§ Work instructions
Exactly as they appear, print the line with "Given: Open info" and each line after it through the end of the entries below; leave out pictures.

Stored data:
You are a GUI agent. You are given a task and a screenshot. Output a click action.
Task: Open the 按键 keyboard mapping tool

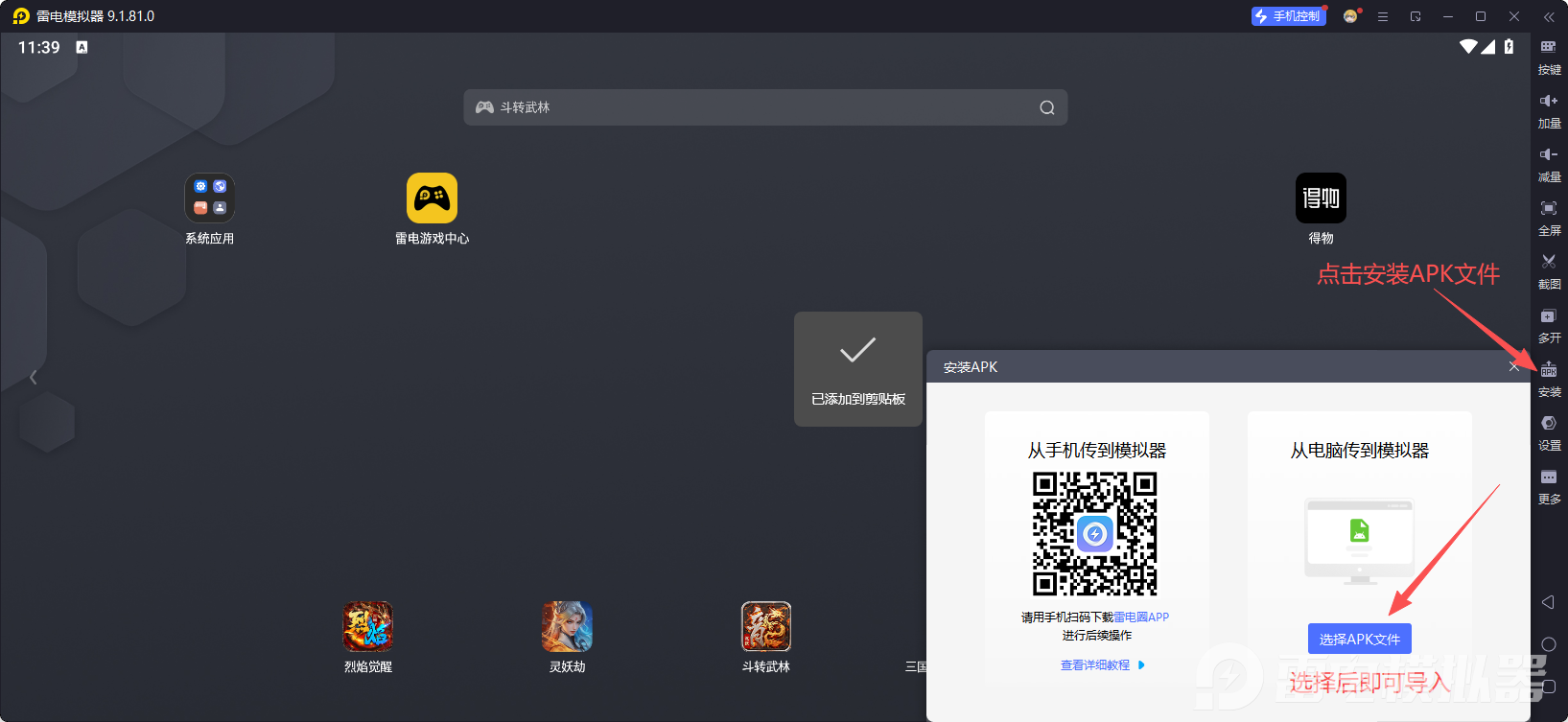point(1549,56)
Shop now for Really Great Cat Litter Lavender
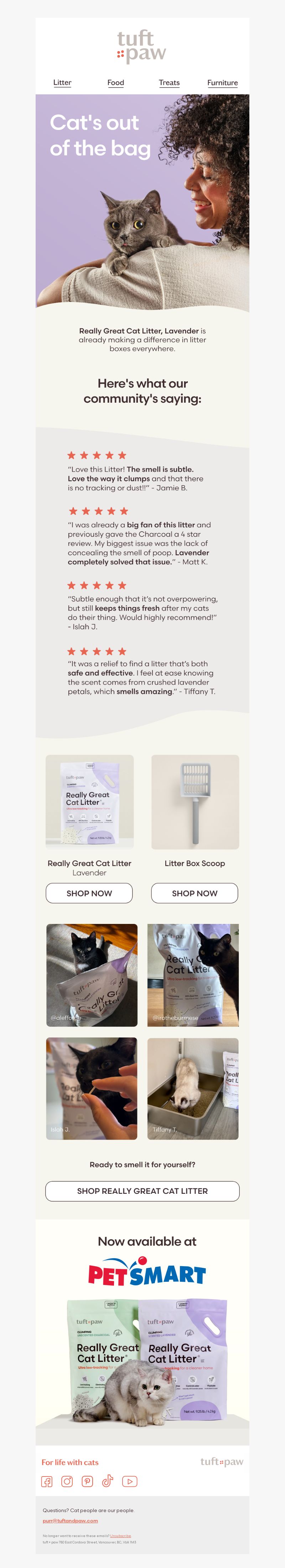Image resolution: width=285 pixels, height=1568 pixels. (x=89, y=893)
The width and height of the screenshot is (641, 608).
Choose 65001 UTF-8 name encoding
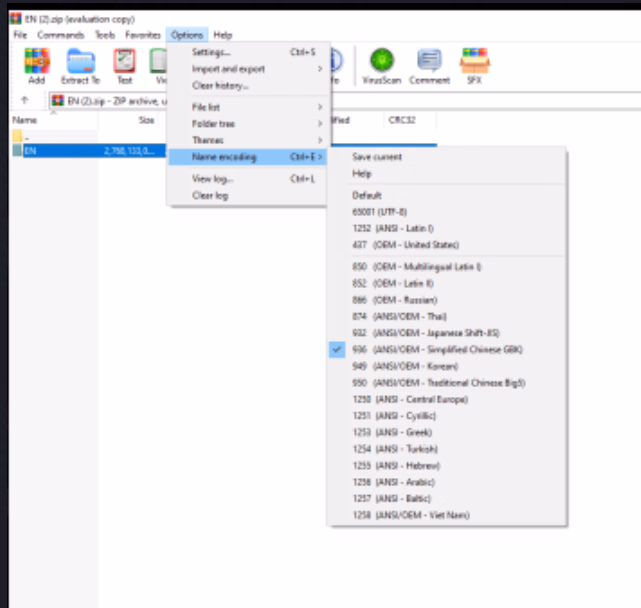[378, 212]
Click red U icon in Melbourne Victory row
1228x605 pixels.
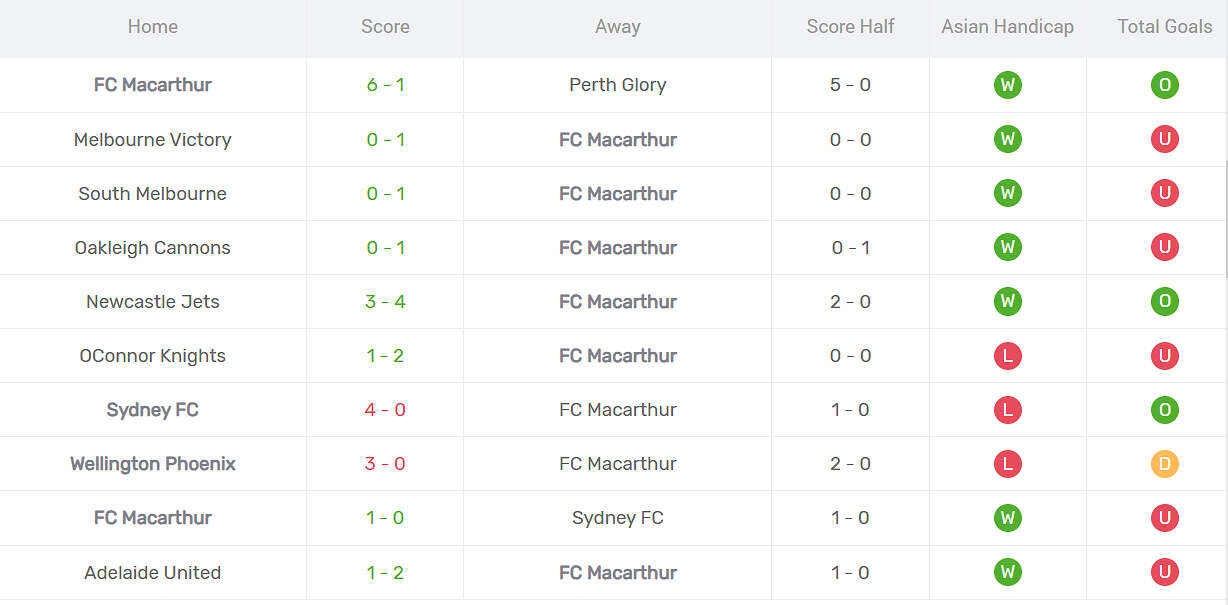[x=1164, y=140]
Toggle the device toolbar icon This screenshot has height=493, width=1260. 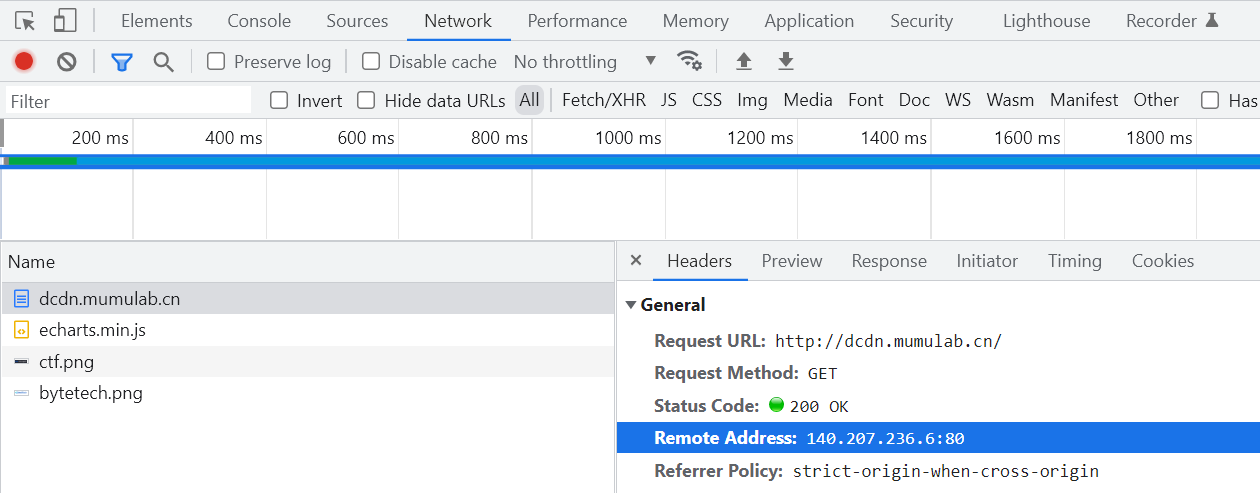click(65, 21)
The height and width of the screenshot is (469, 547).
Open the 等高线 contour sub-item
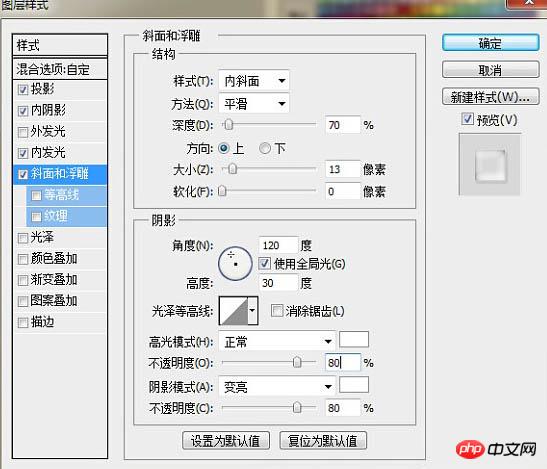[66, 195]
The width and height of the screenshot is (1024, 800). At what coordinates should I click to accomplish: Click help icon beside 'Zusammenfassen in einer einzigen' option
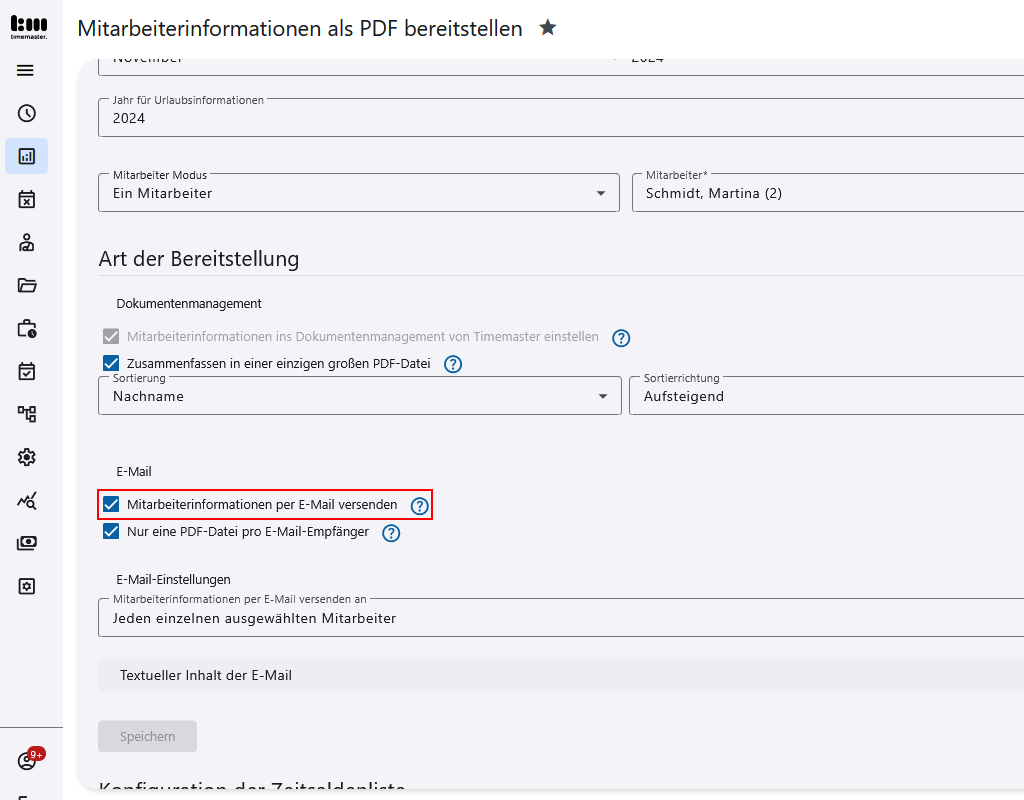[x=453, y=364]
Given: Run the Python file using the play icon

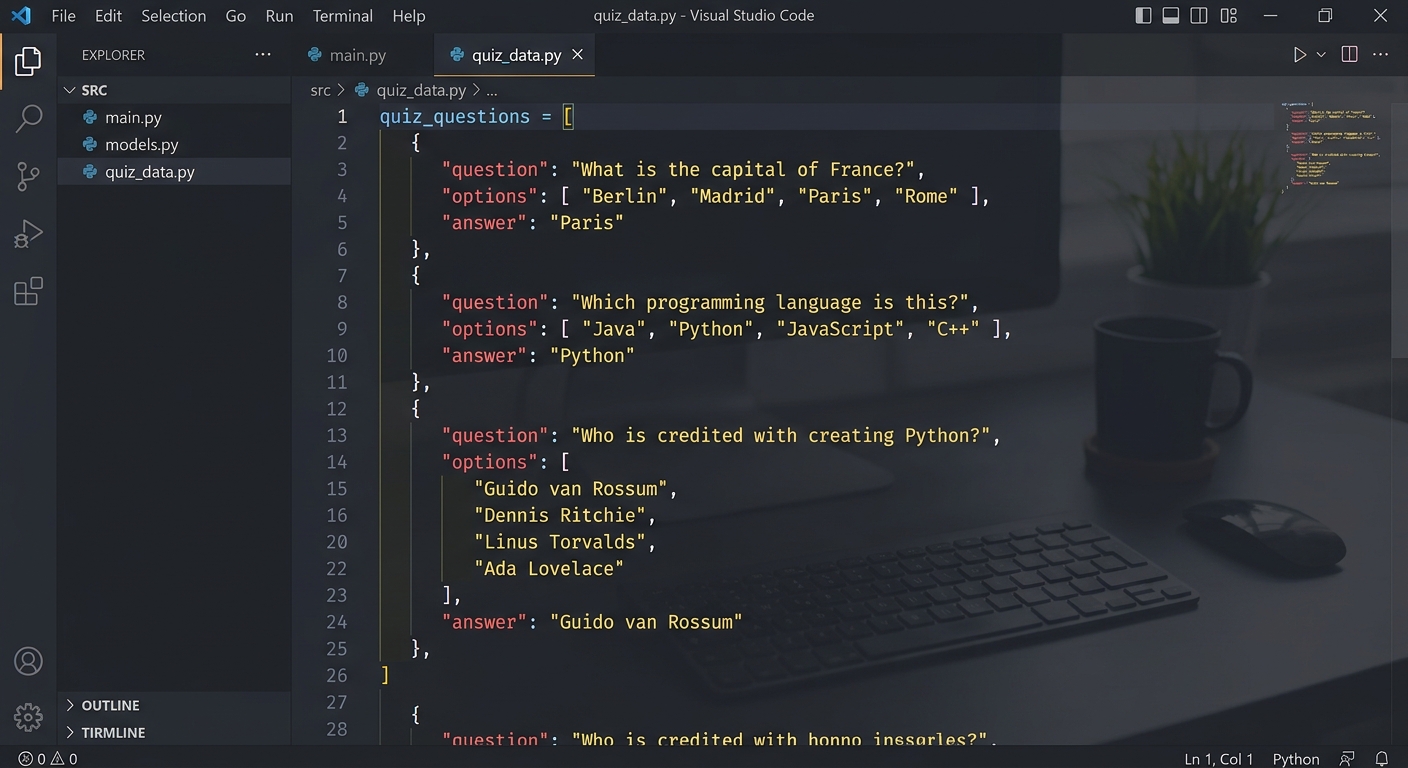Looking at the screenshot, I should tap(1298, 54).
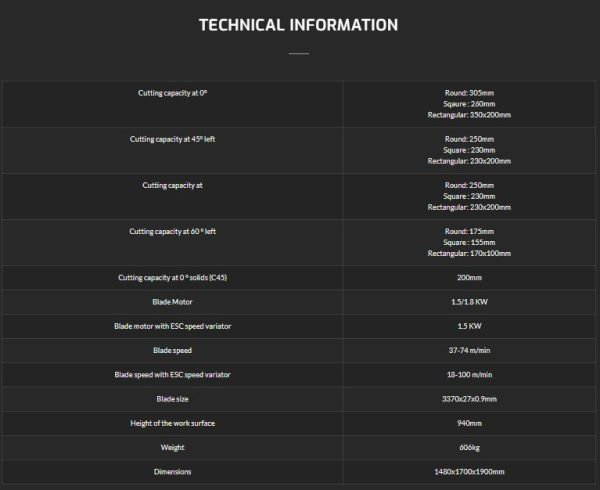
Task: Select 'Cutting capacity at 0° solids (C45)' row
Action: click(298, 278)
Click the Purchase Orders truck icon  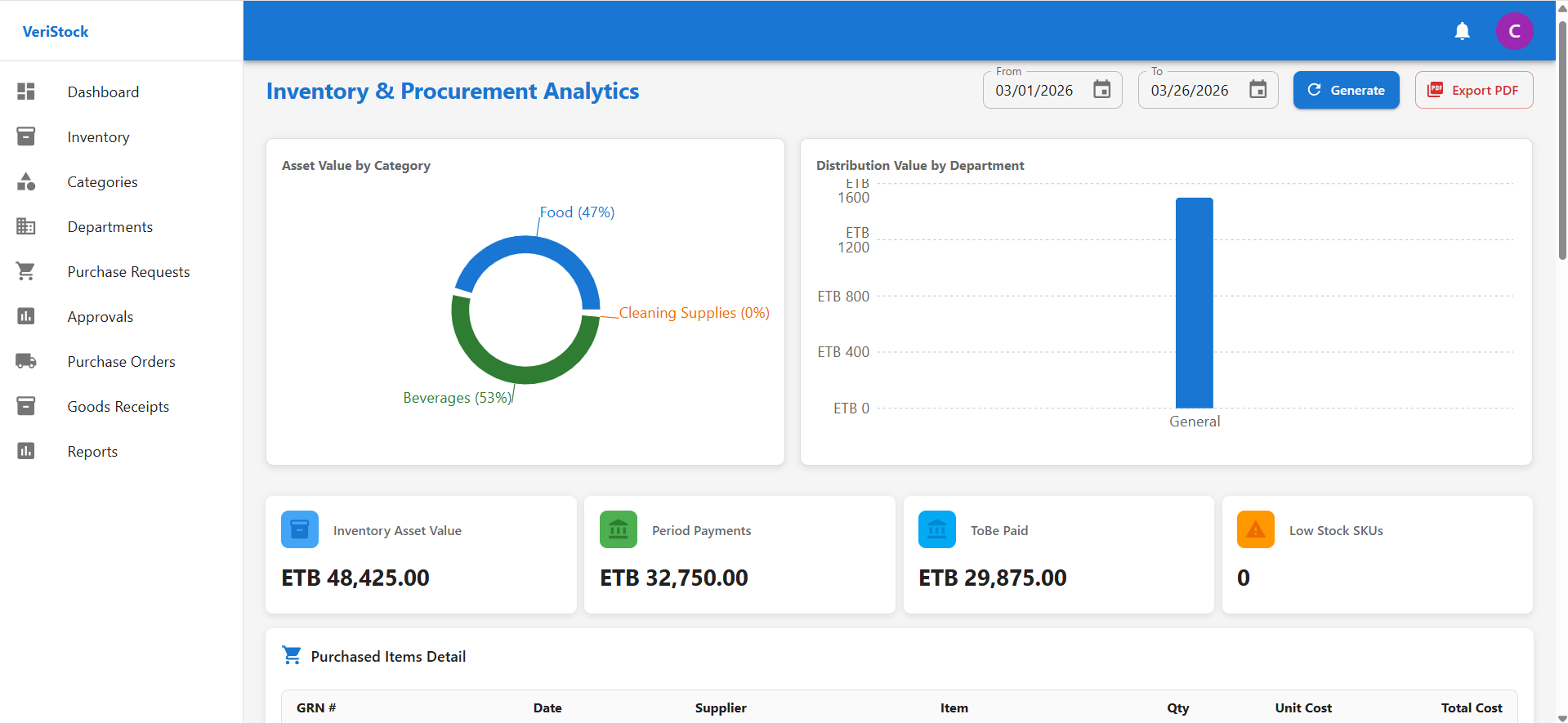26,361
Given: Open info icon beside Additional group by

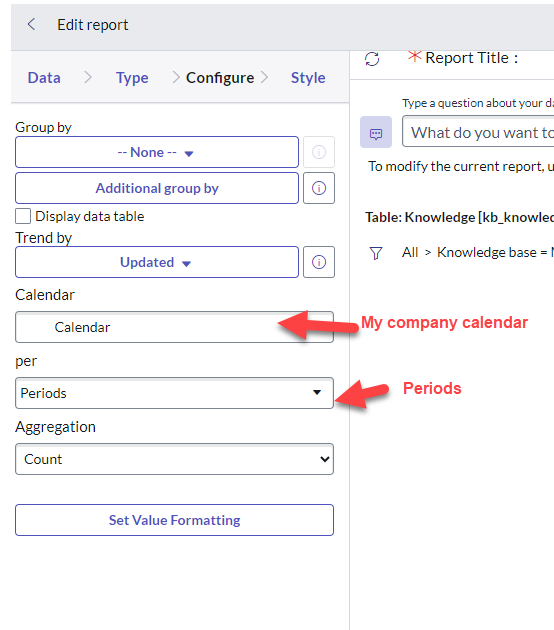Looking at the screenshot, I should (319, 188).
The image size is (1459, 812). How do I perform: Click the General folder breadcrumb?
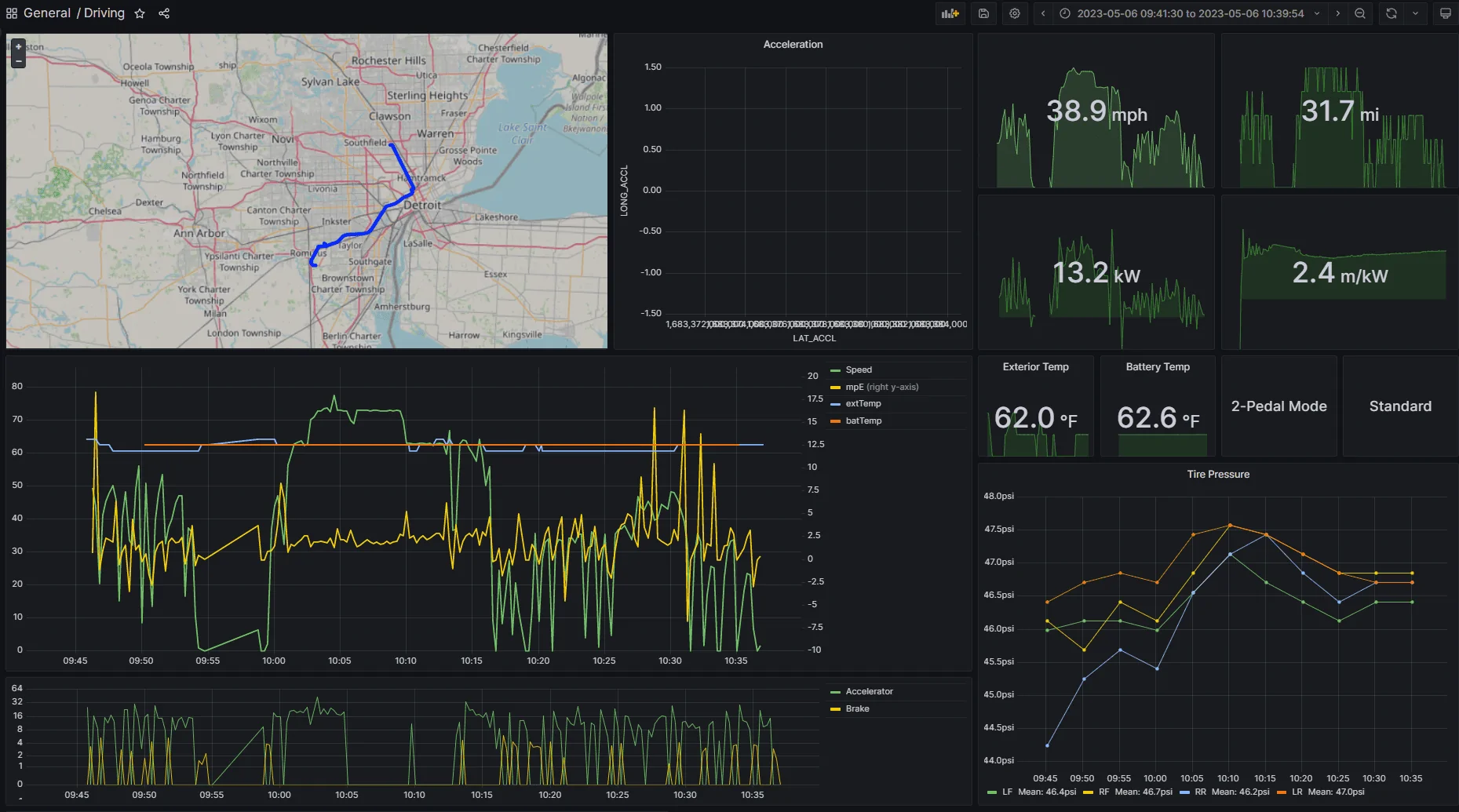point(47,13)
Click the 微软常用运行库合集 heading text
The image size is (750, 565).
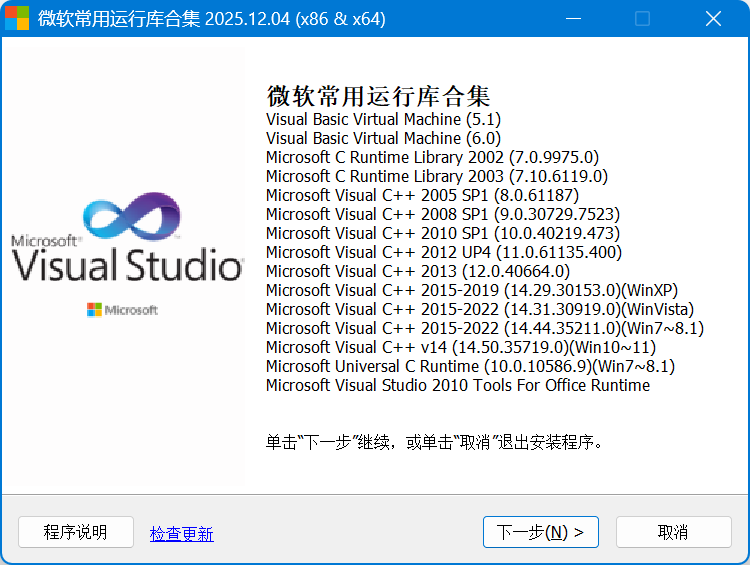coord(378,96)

§ Written response
Given: Open info icon beside Additional group by

Looking at the screenshot, I should (319, 188).
The image size is (1459, 812). How do I perform: Click the General folder breadcrumb?
point(47,13)
Click the 微软常用运行库合集 heading text
The image size is (750, 565).
coord(378,96)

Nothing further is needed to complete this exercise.